> **GIVEN INSTRUCTION**: Change "icon" to "symbol" in the items from the line with "will tap(394, 548)." up to and including the line with "point(182,102)", and write out only those lines with nothing else altered.

::: RECORDS SUPPLIED

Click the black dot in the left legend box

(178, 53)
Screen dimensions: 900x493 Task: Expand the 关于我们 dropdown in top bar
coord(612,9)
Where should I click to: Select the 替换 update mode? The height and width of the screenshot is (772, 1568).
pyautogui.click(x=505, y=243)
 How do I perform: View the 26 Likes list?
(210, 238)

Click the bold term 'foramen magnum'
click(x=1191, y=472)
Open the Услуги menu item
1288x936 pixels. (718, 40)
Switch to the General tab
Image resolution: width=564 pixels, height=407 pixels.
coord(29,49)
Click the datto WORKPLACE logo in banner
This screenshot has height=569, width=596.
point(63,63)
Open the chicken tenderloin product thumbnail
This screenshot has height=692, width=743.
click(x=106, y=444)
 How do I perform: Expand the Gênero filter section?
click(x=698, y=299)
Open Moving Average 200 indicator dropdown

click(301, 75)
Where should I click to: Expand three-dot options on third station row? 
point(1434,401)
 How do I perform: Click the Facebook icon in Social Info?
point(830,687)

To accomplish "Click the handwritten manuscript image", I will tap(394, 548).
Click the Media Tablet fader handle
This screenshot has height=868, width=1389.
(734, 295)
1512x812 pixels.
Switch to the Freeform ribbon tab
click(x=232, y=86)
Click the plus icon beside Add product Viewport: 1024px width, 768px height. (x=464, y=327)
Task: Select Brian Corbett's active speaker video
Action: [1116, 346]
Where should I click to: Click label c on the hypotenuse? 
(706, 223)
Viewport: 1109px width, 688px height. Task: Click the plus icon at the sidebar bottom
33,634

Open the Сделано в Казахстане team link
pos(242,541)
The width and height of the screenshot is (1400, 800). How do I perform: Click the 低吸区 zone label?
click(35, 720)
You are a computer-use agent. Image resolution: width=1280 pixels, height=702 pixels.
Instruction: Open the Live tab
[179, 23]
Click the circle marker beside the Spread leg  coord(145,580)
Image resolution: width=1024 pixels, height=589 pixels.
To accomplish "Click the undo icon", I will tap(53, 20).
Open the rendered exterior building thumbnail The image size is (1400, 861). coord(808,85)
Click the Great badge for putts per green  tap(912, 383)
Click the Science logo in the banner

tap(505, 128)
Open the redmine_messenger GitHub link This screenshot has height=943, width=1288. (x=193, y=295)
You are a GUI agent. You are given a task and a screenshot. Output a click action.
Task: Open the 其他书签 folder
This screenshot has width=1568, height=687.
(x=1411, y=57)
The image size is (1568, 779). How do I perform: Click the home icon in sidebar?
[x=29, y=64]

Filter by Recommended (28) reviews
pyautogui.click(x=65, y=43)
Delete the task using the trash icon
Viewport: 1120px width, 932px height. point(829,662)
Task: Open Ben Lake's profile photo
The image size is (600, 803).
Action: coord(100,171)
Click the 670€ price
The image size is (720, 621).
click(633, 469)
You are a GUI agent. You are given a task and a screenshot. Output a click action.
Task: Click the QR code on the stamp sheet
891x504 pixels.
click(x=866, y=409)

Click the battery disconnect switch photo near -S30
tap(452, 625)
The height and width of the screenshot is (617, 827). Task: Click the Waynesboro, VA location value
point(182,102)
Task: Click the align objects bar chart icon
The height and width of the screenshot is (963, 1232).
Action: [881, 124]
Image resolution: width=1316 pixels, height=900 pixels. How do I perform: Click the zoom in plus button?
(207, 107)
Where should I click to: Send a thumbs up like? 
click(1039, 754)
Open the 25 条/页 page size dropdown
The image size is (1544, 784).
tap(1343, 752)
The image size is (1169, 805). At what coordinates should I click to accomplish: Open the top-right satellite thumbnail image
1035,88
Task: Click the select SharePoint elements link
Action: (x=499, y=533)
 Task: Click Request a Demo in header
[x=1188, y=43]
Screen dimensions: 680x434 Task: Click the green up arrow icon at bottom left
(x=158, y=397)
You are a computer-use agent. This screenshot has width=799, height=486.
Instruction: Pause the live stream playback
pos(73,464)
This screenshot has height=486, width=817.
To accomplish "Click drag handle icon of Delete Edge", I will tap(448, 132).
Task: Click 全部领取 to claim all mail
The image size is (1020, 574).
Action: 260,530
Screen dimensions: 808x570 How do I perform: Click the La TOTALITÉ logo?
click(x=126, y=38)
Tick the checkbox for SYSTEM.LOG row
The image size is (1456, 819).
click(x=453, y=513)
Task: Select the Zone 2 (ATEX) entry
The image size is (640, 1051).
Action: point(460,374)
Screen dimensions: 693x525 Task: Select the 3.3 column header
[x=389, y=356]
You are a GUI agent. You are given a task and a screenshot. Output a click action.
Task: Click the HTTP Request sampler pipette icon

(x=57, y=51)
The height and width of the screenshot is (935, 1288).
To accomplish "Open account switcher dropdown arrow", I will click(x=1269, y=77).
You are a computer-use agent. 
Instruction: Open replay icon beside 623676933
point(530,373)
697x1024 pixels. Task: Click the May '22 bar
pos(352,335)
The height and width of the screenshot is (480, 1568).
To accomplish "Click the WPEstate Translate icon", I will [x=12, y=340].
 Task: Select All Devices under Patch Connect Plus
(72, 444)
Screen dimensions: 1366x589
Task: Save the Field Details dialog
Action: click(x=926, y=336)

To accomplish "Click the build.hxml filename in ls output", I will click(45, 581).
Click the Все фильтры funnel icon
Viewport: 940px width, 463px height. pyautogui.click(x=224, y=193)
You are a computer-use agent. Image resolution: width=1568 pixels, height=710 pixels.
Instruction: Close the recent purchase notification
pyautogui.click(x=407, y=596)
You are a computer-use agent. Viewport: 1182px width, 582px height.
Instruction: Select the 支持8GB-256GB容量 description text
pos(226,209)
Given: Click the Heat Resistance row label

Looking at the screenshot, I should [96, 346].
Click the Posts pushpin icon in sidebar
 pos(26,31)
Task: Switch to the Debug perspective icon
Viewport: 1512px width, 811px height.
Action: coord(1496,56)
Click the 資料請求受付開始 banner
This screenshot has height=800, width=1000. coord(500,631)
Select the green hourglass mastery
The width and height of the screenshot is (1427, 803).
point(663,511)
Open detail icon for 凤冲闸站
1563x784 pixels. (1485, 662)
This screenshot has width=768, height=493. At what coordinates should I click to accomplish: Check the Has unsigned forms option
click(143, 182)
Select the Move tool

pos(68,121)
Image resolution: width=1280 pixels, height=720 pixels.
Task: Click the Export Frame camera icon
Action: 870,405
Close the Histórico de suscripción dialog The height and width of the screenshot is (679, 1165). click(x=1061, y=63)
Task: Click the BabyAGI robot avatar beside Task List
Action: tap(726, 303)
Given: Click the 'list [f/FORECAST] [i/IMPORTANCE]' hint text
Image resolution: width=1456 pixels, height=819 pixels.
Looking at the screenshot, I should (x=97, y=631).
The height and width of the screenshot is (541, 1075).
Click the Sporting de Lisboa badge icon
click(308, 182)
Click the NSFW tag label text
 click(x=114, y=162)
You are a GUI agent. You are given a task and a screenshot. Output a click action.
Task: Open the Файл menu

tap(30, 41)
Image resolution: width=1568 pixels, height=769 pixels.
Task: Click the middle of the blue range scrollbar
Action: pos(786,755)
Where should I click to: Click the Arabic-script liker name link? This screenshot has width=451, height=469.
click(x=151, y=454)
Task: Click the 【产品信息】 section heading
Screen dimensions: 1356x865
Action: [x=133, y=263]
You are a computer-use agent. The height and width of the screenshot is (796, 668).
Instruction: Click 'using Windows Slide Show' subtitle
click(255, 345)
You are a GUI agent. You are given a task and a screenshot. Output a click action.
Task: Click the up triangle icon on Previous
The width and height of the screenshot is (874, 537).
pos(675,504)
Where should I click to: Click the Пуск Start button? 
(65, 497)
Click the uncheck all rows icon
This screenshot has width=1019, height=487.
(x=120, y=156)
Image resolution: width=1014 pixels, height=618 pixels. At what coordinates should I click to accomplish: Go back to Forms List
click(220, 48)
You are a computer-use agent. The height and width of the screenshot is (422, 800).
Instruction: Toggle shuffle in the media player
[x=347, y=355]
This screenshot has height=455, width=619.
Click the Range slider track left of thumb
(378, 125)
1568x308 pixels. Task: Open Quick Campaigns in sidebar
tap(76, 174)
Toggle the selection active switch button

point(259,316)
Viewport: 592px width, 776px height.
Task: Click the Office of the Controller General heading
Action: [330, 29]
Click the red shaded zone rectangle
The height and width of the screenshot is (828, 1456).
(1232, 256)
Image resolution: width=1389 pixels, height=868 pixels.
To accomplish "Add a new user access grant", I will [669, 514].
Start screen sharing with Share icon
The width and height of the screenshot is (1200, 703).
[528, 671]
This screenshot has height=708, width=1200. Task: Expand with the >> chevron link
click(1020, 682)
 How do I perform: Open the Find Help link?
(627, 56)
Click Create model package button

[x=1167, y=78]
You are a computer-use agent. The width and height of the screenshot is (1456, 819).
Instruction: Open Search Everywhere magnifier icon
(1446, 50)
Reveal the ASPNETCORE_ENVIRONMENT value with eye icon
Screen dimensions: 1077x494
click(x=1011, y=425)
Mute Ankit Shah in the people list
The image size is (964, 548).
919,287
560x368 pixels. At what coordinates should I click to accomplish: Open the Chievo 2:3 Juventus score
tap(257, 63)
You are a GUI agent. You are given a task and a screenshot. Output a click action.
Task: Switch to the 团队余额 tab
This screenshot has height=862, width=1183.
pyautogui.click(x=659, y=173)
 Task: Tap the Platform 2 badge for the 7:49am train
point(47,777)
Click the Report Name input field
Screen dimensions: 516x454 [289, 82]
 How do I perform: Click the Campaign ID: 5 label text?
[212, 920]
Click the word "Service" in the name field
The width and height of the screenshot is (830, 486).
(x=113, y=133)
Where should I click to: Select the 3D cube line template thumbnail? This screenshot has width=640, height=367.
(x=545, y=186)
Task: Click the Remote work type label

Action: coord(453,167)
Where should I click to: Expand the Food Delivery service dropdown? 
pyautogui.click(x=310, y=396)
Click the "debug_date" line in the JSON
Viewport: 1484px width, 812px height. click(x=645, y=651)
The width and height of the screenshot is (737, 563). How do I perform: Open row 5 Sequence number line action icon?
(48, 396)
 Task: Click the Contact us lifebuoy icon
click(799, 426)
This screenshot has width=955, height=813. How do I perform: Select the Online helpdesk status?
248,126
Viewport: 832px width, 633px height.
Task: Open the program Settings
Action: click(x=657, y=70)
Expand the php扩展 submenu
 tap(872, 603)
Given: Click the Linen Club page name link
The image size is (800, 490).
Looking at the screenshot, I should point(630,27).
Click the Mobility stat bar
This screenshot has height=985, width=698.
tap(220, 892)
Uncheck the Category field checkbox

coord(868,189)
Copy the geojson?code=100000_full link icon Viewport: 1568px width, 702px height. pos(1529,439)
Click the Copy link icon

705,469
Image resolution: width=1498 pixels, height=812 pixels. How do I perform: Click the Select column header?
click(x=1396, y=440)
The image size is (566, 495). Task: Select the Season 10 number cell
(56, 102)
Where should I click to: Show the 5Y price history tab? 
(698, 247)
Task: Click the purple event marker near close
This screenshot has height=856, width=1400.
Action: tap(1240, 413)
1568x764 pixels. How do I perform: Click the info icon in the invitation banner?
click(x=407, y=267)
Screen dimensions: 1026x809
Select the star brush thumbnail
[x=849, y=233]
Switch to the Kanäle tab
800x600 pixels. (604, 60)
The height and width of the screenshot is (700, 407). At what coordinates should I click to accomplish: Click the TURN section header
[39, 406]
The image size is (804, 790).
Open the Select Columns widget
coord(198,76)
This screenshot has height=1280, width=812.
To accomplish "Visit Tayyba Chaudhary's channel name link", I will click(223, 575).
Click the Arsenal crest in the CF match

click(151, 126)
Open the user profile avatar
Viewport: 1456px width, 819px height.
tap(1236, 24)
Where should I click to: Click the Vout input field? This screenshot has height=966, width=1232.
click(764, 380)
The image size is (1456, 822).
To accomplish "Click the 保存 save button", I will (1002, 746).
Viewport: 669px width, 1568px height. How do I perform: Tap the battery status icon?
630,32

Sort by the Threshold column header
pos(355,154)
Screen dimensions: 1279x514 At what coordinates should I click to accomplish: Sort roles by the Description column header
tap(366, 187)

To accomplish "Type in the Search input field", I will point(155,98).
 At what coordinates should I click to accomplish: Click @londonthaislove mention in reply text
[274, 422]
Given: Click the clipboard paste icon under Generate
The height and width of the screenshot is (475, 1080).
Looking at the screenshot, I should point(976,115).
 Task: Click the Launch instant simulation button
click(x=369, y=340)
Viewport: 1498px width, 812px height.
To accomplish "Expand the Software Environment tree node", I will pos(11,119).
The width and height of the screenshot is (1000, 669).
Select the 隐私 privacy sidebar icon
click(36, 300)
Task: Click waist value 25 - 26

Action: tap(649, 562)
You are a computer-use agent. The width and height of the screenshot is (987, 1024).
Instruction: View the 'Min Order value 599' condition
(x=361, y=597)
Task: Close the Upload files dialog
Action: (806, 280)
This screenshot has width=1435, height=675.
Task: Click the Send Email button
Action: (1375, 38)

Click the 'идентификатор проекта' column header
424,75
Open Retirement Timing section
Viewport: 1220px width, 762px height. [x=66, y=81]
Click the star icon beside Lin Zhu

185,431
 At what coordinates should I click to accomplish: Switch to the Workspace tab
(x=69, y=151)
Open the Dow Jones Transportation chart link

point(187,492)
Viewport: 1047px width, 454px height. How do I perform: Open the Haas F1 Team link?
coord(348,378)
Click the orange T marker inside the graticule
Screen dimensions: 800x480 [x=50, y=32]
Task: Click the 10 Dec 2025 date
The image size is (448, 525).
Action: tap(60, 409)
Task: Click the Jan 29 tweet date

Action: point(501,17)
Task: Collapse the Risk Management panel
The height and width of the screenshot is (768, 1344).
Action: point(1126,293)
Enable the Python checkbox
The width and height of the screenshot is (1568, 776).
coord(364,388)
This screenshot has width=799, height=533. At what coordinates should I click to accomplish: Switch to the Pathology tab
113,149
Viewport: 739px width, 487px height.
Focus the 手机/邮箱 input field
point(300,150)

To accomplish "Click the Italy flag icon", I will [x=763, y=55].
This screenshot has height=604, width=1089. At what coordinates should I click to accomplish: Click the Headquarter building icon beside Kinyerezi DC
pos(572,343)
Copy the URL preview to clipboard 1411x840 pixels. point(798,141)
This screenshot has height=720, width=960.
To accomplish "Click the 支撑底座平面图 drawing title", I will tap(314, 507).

::::::

> **SOLVED PROBLEM**:
To accomplish "Click the handwritten manuscript image", I will tap(394, 548).
Click the Media Tablet fader handle
This screenshot has height=868, width=1389.
(734, 295)
1512x812 pixels.
Switch to the Freeform ribbon tab
click(x=232, y=86)
Click the plus symbol beside Add product Viewport: 1024px width, 768px height. (x=464, y=327)
Task: Select Brian Corbett's active speaker video
Action: [1116, 346]
Where should I click to: Click label c on the hypotenuse? 
(706, 223)
Viewport: 1109px width, 688px height. Task: Click the plus symbol at the sidebar bottom
33,634

Open the Сделано в Казахстане team link
pos(242,541)
The width and height of the screenshot is (1400, 800). How do I perform: Click the 低吸区 zone label?
click(35, 720)
You are a computer-use agent. Image resolution: width=1280 pixels, height=702 pixels.
Instruction: Open the Live tab
[179, 23]
Click the circle marker beside the Spread leg  coord(145,580)
Image resolution: width=1024 pixels, height=589 pixels.
To accomplish "Click the undo symbol", I will tap(53, 20).
Open the rendered exterior building thumbnail The image size is (1400, 861). coord(808,85)
Click the Great badge for putts per green  tap(912, 383)
Click the Science logo in the banner

tap(505, 128)
Open the redmine_messenger GitHub link This screenshot has height=943, width=1288. (x=193, y=295)
You are a GUI agent. You are given a task and a screenshot. Output a click action.
Task: Open the 其他书签 folder
This screenshot has width=1568, height=687.
(x=1411, y=57)
The image size is (1568, 779). How do I perform: Click the home symbol in sidebar?
[x=29, y=64]

Filter by Recommended (28) reviews
pyautogui.click(x=65, y=43)
Delete the task using the trash symbol
Viewport: 1120px width, 932px height. point(829,662)
Task: Open Ben Lake's profile photo
The image size is (600, 803).
Action: coord(100,171)
Click the 670€ price
The image size is (720, 621).
click(633, 469)
You are a GUI agent. You are given a task and a screenshot. Output a click action.
Task: Click the QR code on the stamp sheet
891x504 pixels.
click(x=866, y=409)

Click the battery disconnect switch photo near -S30
tap(452, 625)
The height and width of the screenshot is (617, 827). Task: Click the Waynesboro, VA location value
point(182,102)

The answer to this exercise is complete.